Saved entries –
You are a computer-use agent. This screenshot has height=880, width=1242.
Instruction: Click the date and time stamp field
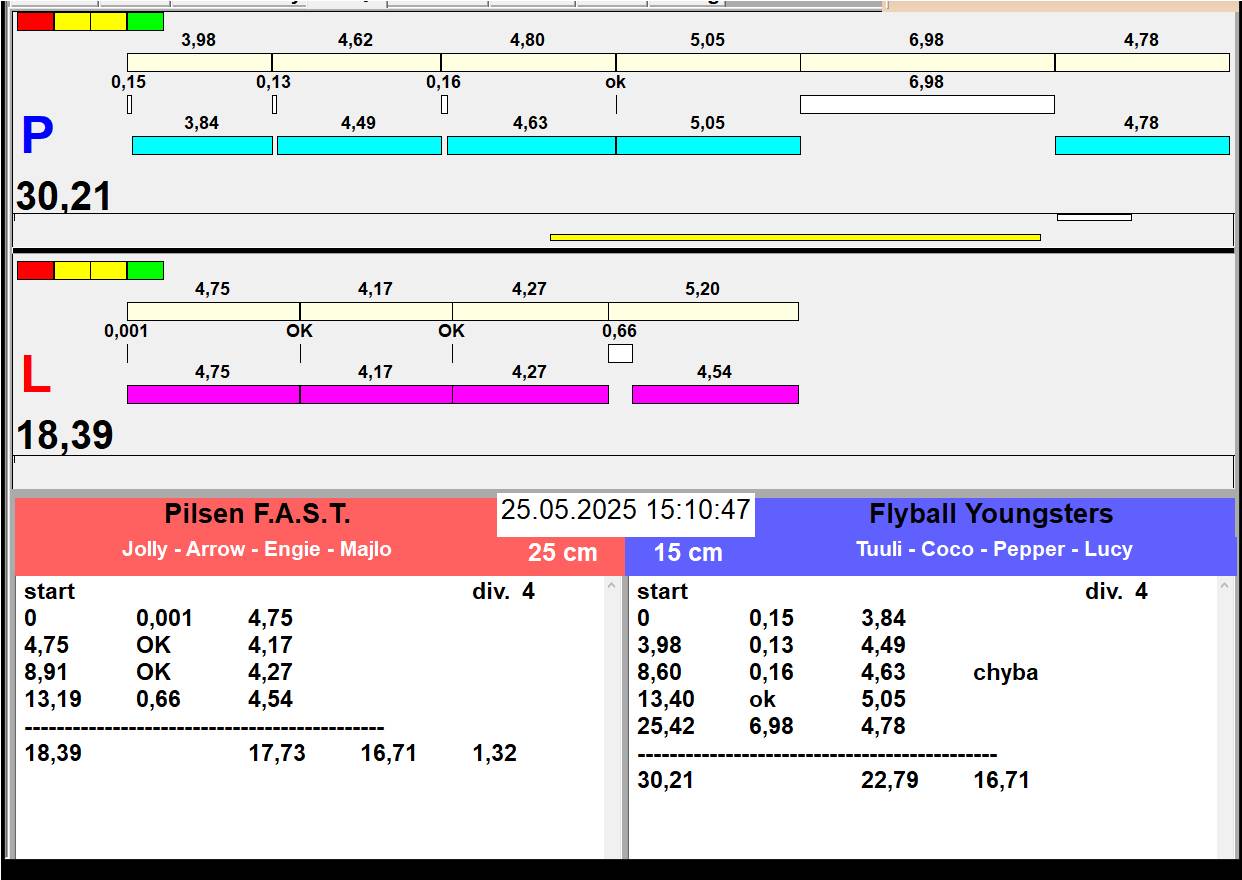625,511
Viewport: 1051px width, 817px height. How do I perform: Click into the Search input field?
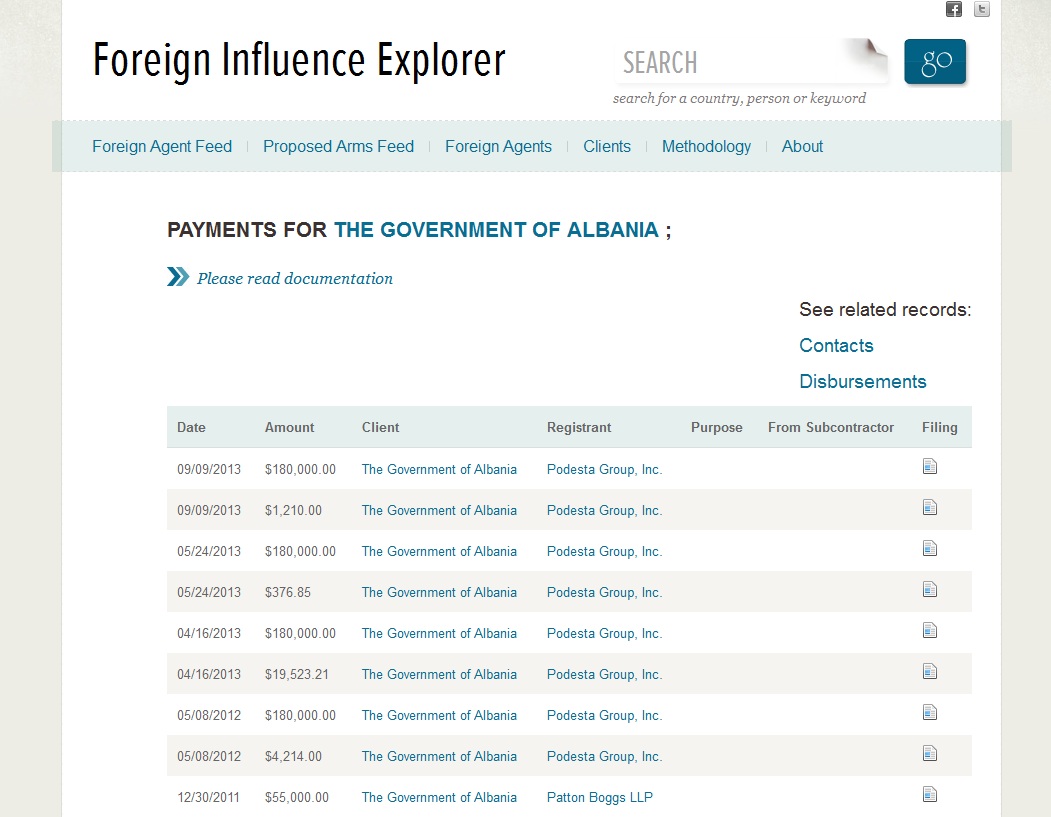point(740,63)
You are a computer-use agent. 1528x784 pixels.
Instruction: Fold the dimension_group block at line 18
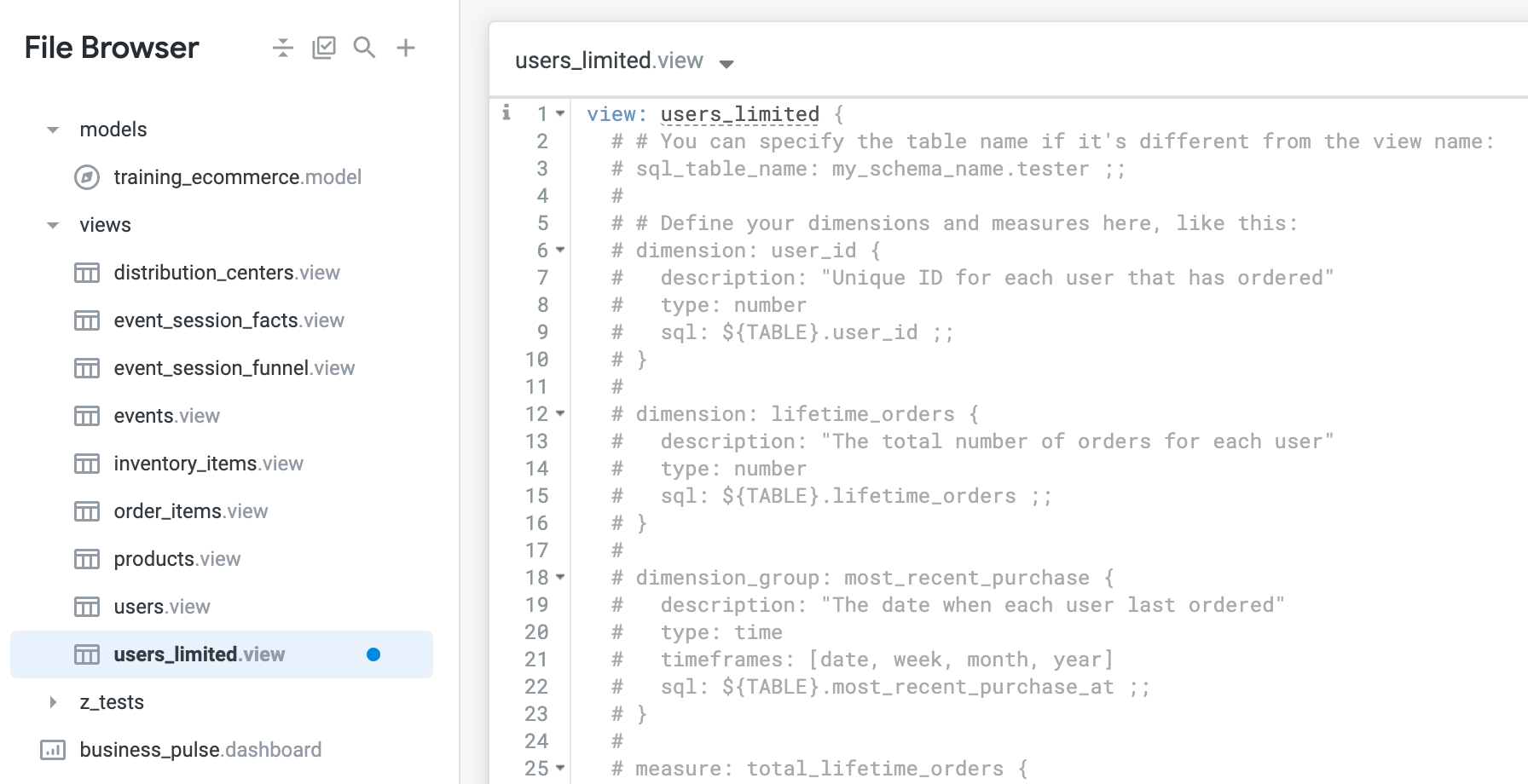click(x=560, y=577)
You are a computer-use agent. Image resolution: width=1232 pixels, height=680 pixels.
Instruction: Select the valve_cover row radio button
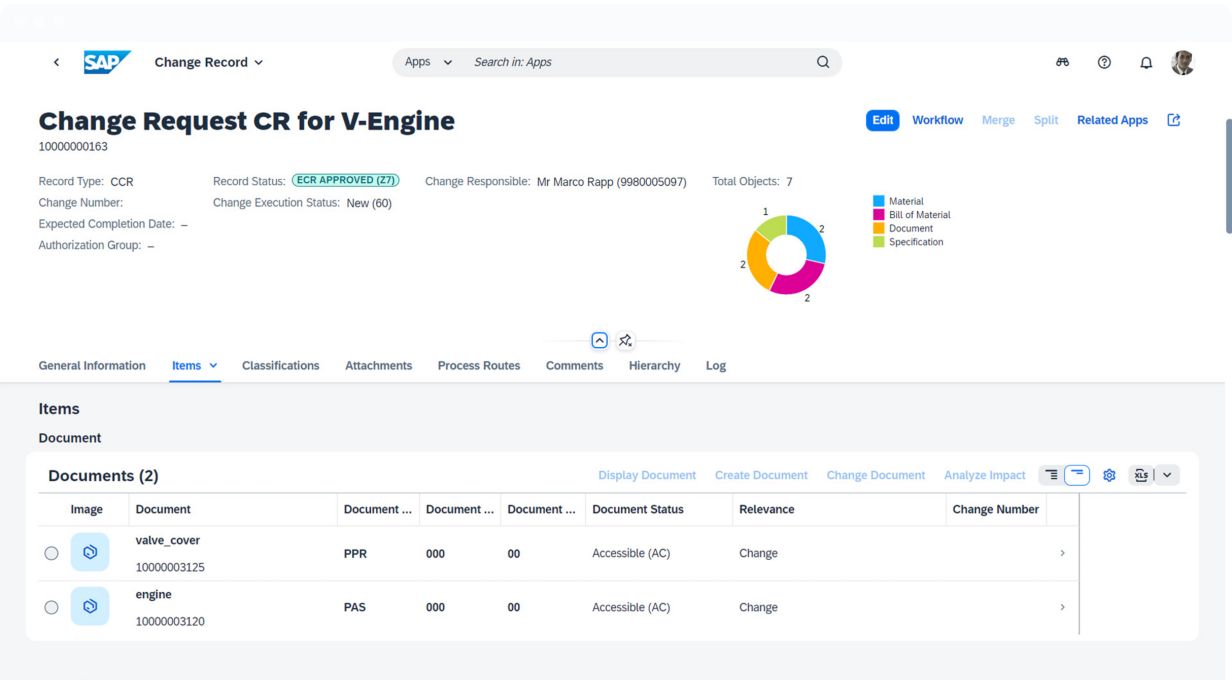click(x=51, y=553)
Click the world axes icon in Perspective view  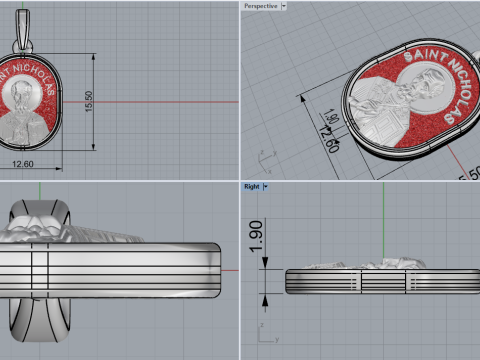pos(268,162)
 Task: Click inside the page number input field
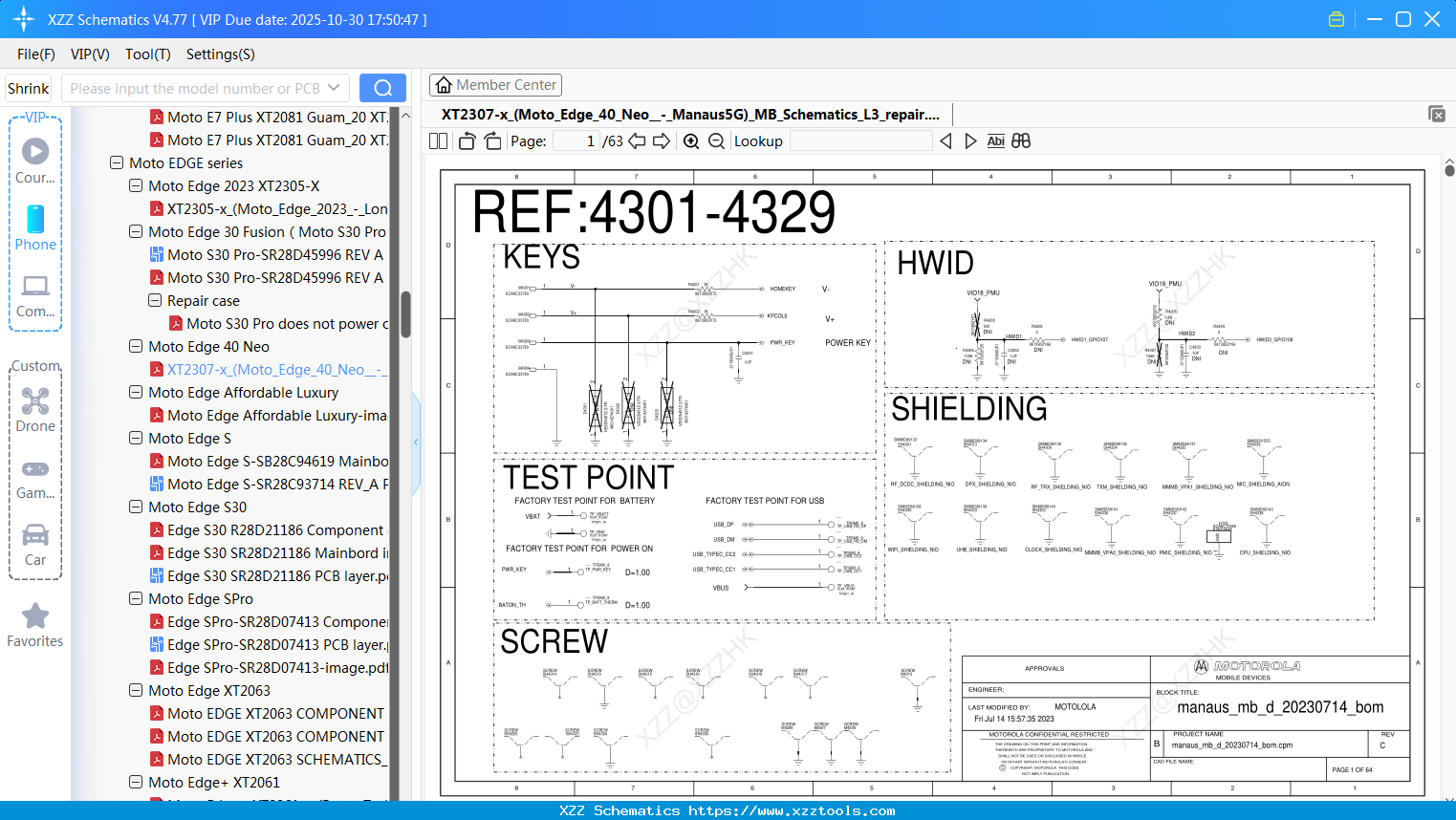(577, 140)
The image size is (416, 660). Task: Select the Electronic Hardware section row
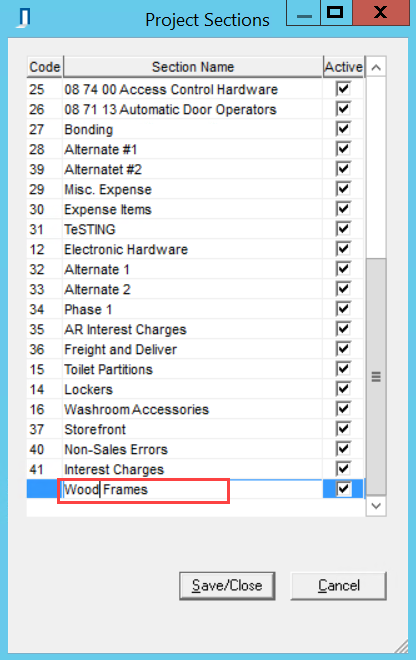tap(195, 249)
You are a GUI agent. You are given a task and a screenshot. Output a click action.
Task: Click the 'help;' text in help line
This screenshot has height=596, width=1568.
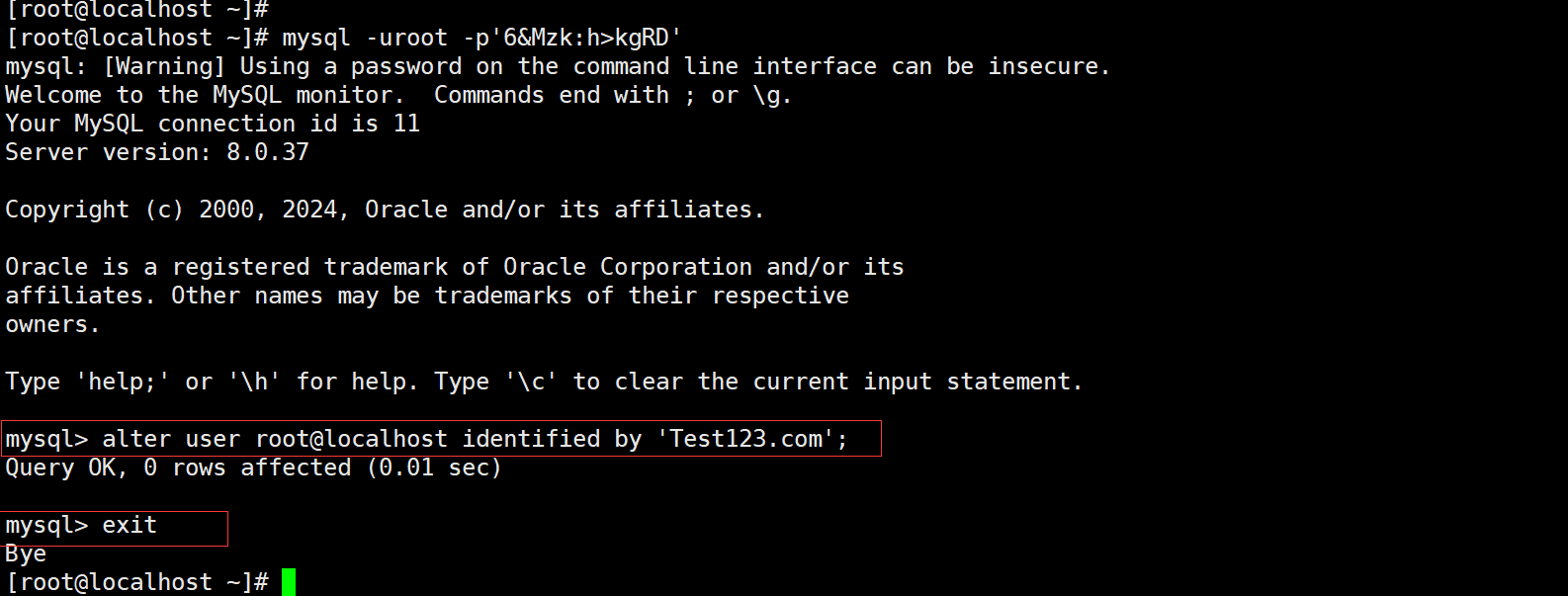tap(123, 382)
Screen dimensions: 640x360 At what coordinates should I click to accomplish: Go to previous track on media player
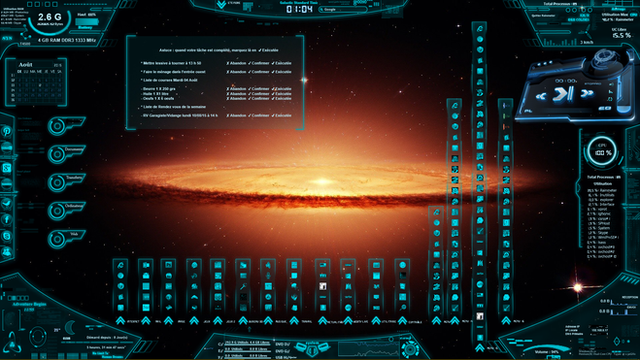coord(541,96)
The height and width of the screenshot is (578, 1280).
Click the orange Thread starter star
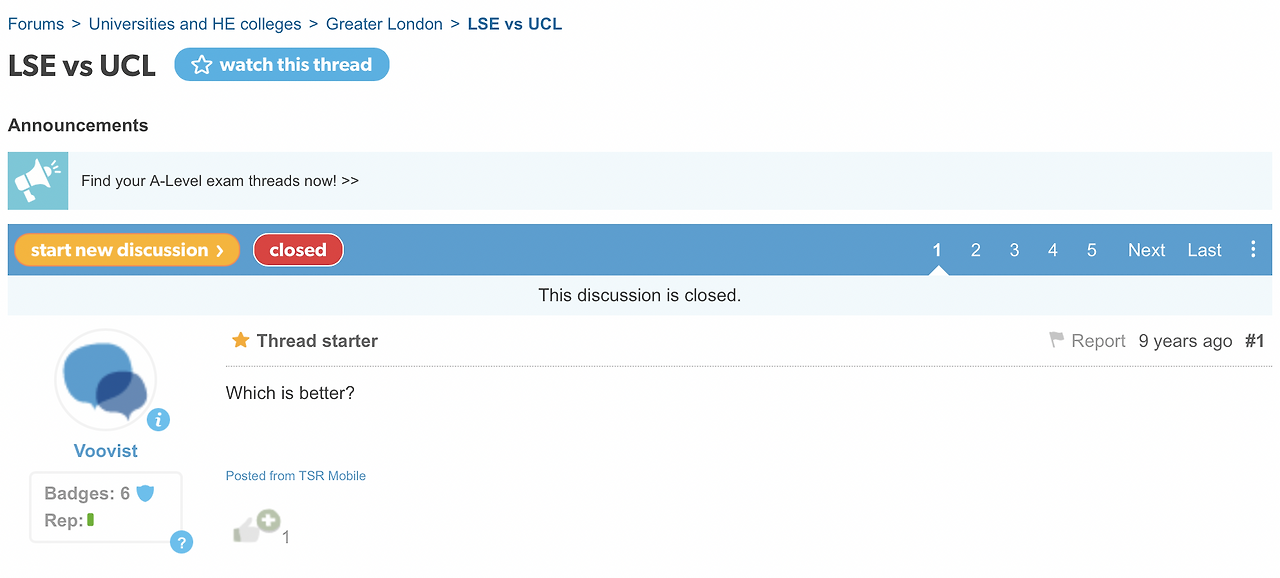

TASK – Word for word, write out the lines above running from the one with "This screenshot has height=596, width=1568." up to and including the one with "The height and". Drop any picture.

SOLUTION FOR THIS PROBLEM –
This screenshot has height=596, width=1568.
tap(123, 382)
Screen dimensions: 640x360 At what coordinates should I click to accomplish: Go to previous track on media player
coord(541,96)
The height and width of the screenshot is (578, 1280).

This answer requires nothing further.